Once functional imaging data is collected the challenge of statistical analysis becomes apparent. Beyond the standard questions (Where, when and how can statistically significant neural activity be identified?), Mind is particularly interested in addressing driving effect or the cause of such activity in a given cortical region. Answering these basic questions with computer programs requires the development of methodologies built on the latest research on causality, knowledge bases and high-dimensional statistics.
The field of neuroscience is now embracing more open science standards and community efforts to address the referenced to as “replication crisis” as well as the growing complexity of the data analysis pipelines in neuroimaging.
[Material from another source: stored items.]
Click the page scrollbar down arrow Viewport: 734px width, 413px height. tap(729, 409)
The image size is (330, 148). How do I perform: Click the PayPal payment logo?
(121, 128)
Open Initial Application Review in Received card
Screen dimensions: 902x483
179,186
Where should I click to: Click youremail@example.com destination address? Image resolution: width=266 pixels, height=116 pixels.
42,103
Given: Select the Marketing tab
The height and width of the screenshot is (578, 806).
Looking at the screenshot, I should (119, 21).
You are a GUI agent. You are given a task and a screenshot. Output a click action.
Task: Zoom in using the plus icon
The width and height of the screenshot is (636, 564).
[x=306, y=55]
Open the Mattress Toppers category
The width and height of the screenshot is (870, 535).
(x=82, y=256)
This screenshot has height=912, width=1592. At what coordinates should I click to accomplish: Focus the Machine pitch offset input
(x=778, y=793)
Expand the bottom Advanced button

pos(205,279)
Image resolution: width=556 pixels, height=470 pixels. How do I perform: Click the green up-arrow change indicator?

The Mindteam is ideally positioned to address these issues from both angles by providing reliable statistical inference schemes as well as open source software that are compliant with international standards.
The impact of Mindwill be driven by the data analysis challenges in neuroscience but also by the fundamental discoveries in neuroscience that presently inspire the development of novel AI algorithms. The Parietal team has proved in the past that this scientific positioning leads to impactful research. Hence, the newly created Mind team formed by computer scientists and statisticians with a deep understanding of the field of neuroscience, from data acquisition to clinical needs, offers a unique opportunity to expand and explore more fully uncharted territories.